After fighting off death in India and battling through three days of surgery, the high pitch giggles of five-year-old Haleema Mohammed are once again warmed the hearts of her relatives.
Haleema and her family returned to Trinidad on Tuesday night after she successfully underwent a life-saving bone marrow transplant at the Fortis Memorial Institute for Allogeneic Transplant in Gurgaon, India. Haleema had been diagnosed with Beta Thalassemia Major, a deadly blood disorder which reduces the production of haemoglobin.
Last June, Haleema’s mother, Kristal, applied to the Children’s Life Fund Authority for funding for the surgery. The authority said it would have taken up to three months to consider the case. On August 15, Kristal filed a lawsuit challenging the delay by the authority to consider her urgent application. But in a response the following day, the authority’s board rejected the application on the grounds that Beta Thalassemia Major was not considered a life-threatening illness as required by Section 19(e) of the act guiding its operations.
The family was left to fend for themselves, but within weeks private and corporate citizens poured out their financial support and they were able to raise the funding for the trip and operation.
Although the family is relieved to be home, Kristal told of the harrowing experience of watching her daughter scream from pain and not being able to do anything about it during the process. She recalled that on arrival in India, Haleema’s blood iron level was over 3,000 and climbing. She said the doctors eventually had to order special medicine from Germany as Haleema’s risk of dying was high during this period.
“It was really scary. When we reached in India, the doctors started doing a lot of tests on her heart, lungs and kidneys in preparation for her procedure,” Kristal recalled.

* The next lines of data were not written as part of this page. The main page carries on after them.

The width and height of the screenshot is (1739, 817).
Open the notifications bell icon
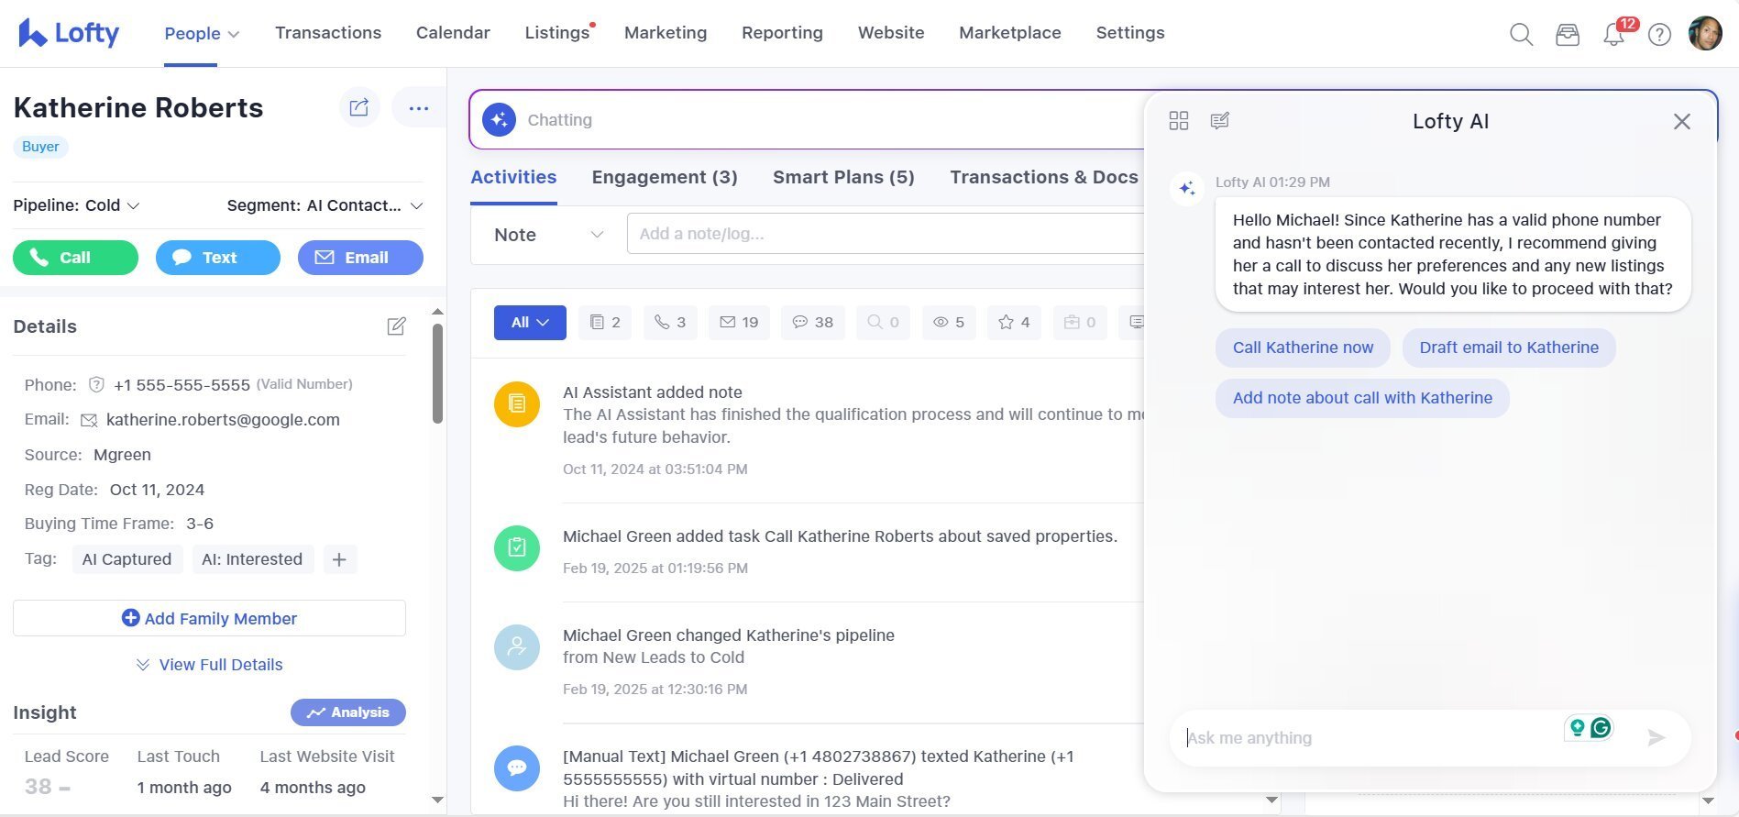(x=1613, y=35)
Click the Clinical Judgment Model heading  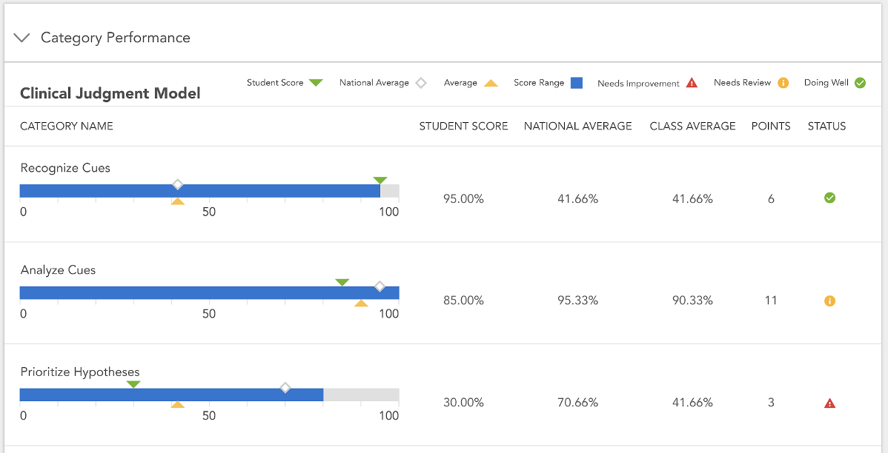coord(110,93)
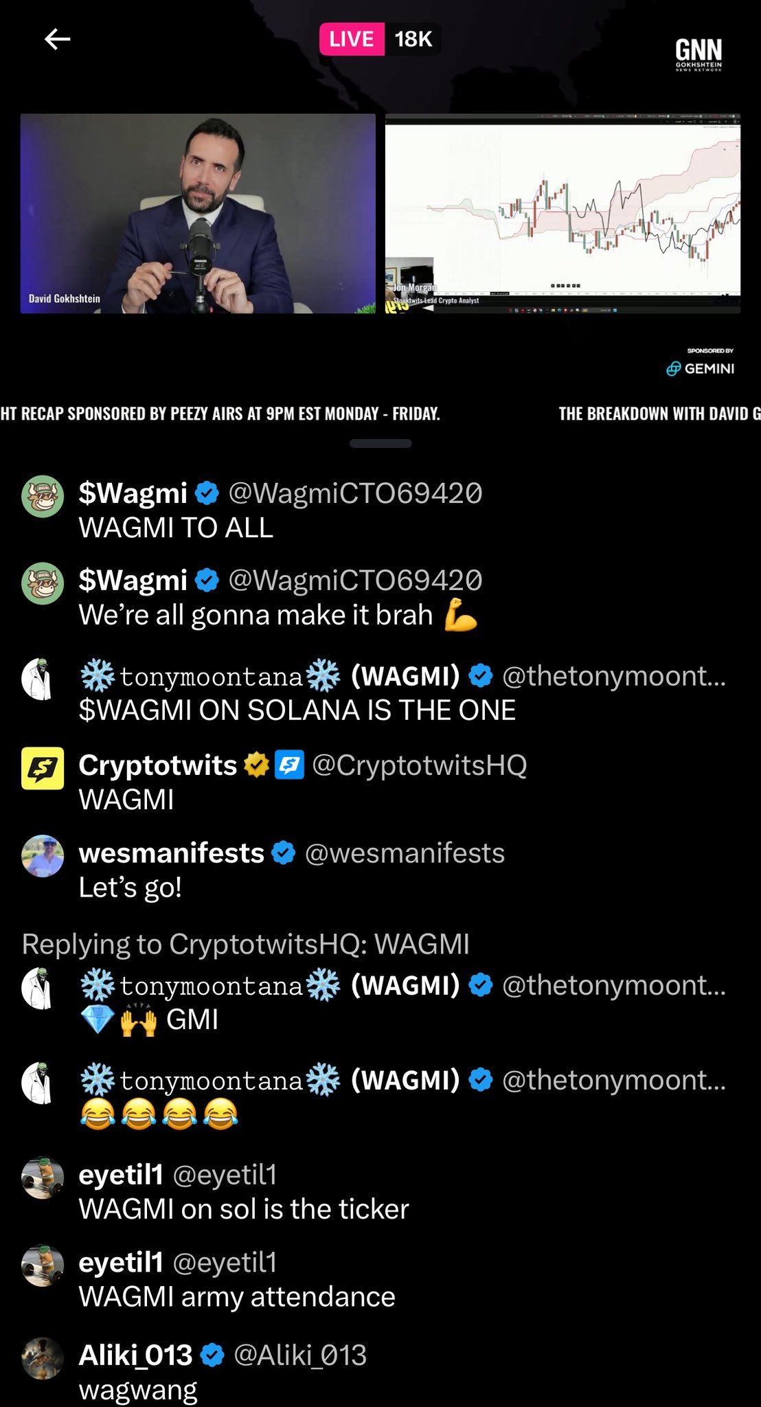Open 'Replying to CryptotwitsHQ: WAGMI' label
The width and height of the screenshot is (761, 1407).
(246, 944)
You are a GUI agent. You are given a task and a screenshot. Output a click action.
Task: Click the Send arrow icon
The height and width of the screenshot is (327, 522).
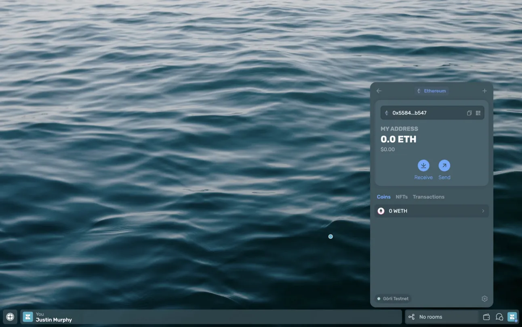[x=444, y=166]
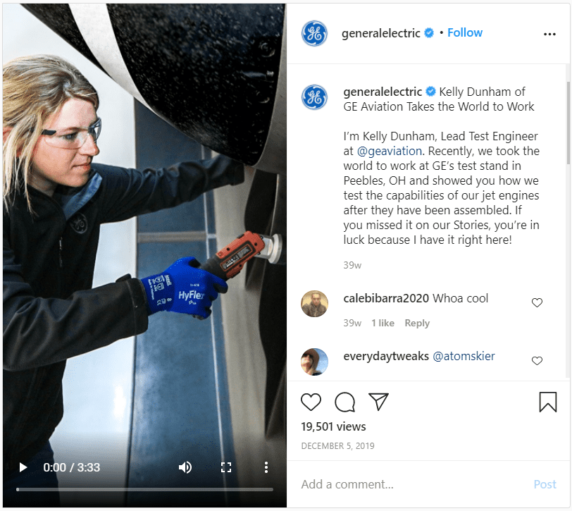Viewport: 572px width, 511px height.
Task: Open the @atomskier mention
Action: click(464, 356)
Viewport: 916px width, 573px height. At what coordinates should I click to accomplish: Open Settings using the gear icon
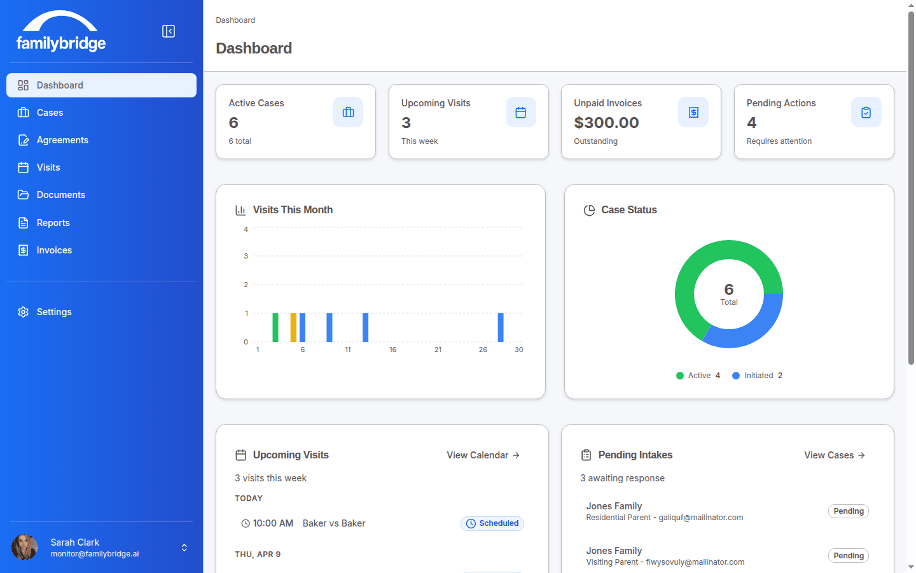[23, 311]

“On the day they inserted the Hickman line in her chest, I cried so much because she was alone in there with people she did not know. She and I are so close and all I could have done was watched. After surgery, she cried for days in pain and she could not even move until she started to heal internally.

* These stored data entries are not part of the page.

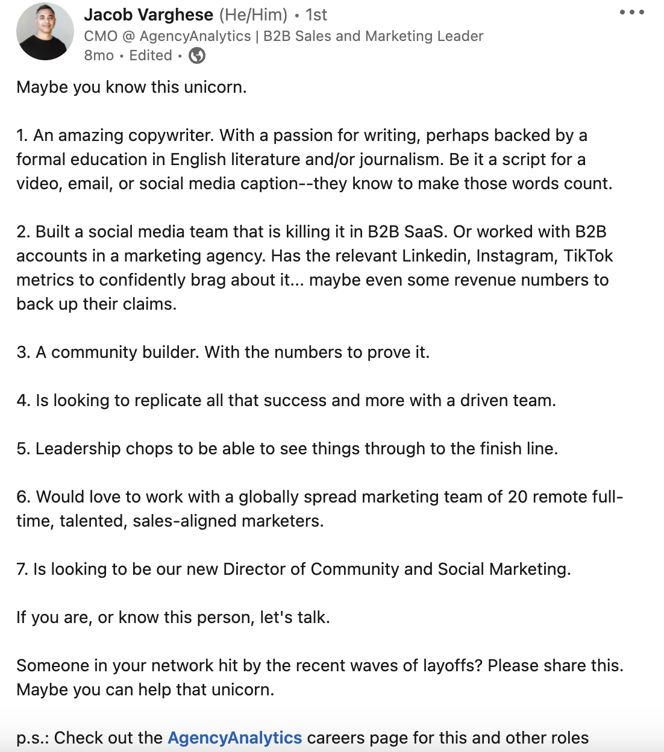Click the ellipsis icon at top right
Screen dimensions: 664x752
click(630, 11)
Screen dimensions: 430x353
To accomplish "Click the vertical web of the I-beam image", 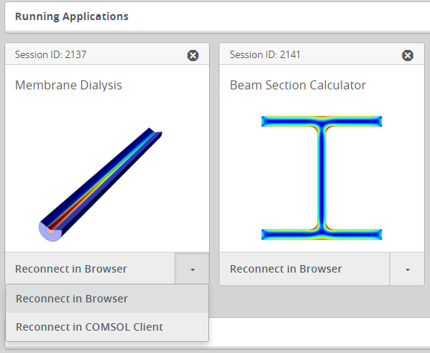I will [321, 178].
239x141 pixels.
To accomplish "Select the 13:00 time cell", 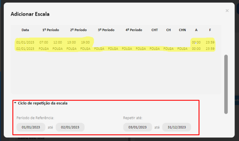I will point(71,42).
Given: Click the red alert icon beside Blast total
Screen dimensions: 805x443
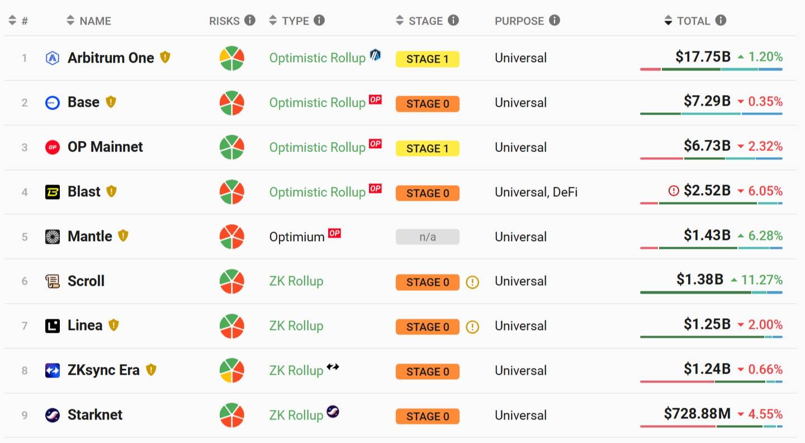Looking at the screenshot, I should click(674, 191).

“I was so sad to see her go through so much pain that I told the doctors that I did not want to do it any more. But the doctors told us that if we did not see about it now, we could have decided to go back home, but things would get worst.”

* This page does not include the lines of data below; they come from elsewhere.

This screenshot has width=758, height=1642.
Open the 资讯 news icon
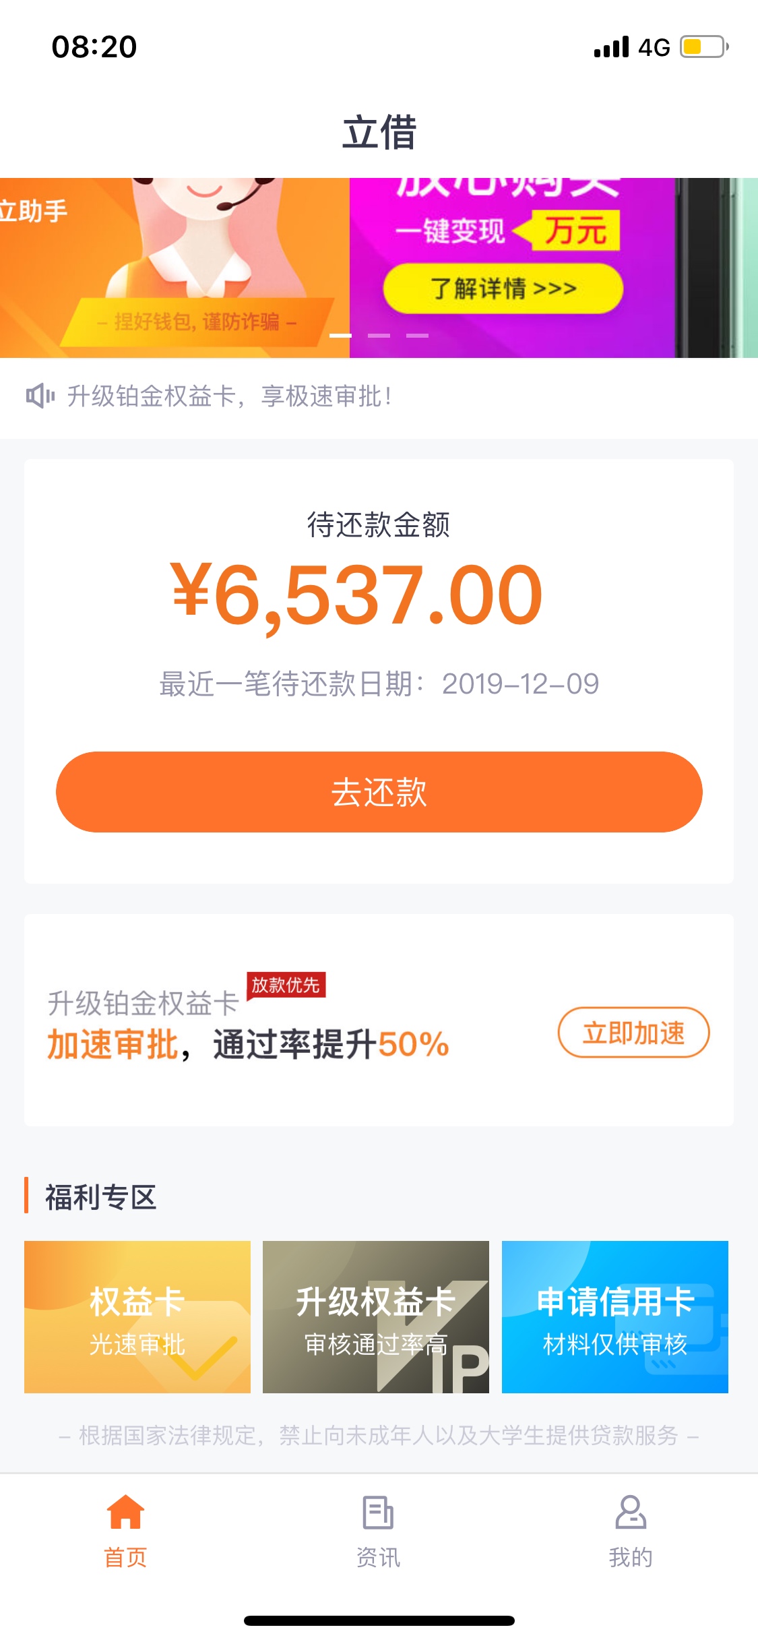pyautogui.click(x=378, y=1512)
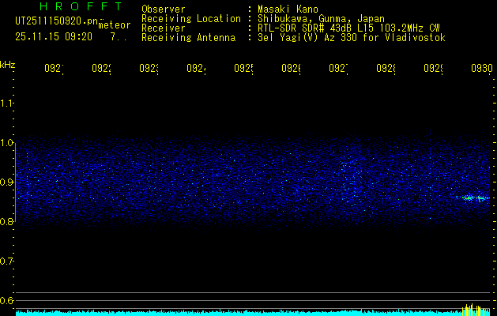Click the kHz axis unit label
This screenshot has height=316, width=497.
pos(8,64)
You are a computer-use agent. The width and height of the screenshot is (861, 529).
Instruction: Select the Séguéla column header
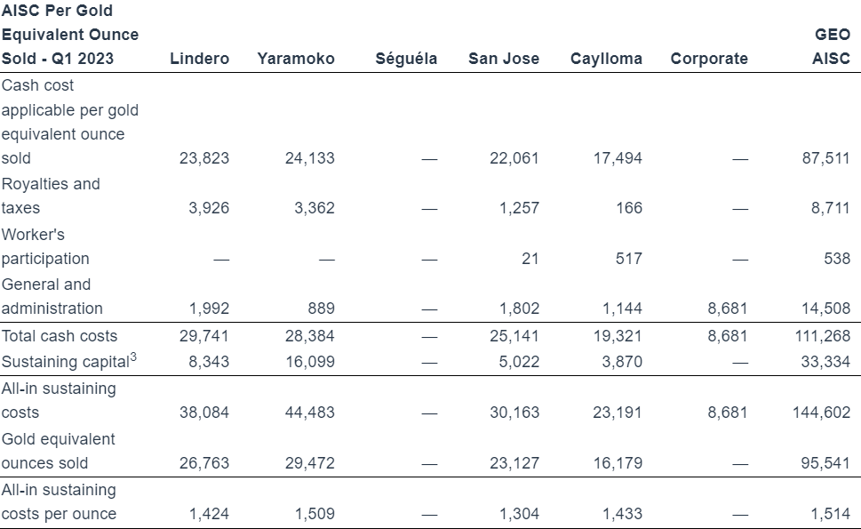click(x=407, y=59)
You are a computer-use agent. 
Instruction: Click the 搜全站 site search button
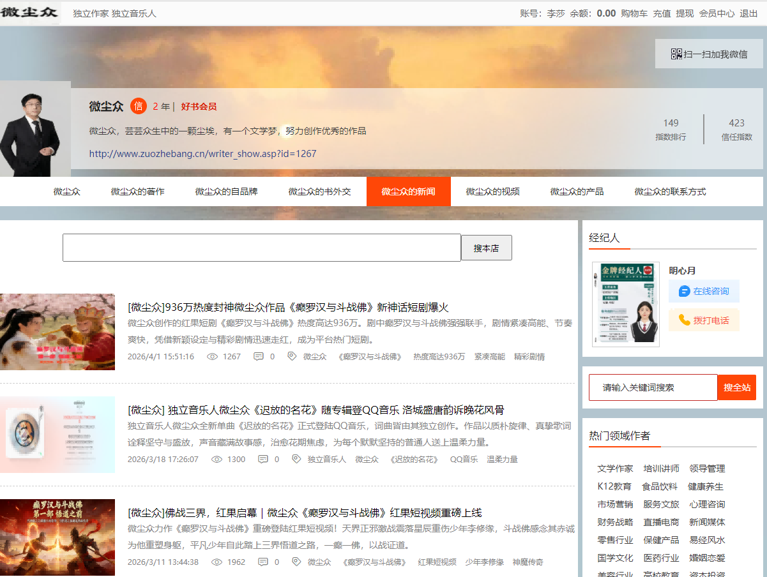click(x=736, y=387)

Following the surgery on September 29, Haleema’s donor, her brother Haleem, was allowed to leave. However, Haleema endured seven days of chemotherapy which darkened her skin and caused her hair to fall off, Kristal said.
But like the book of Psalms says, joy followed her pain and her recovery came swiftly.
“Words cannot express the way I feel about how the country helped to save my child’s life? I am truly grateful. I pray for everyone and thank everyone for pulling my family through this.”
But Haleema is not fully out of the woods yet and has to continue her medication to ensure her body does not reject the bone marrow. She also has a strict diet and must be in well sanitised surroundings for the next year. As a result, she will not be able to attend school.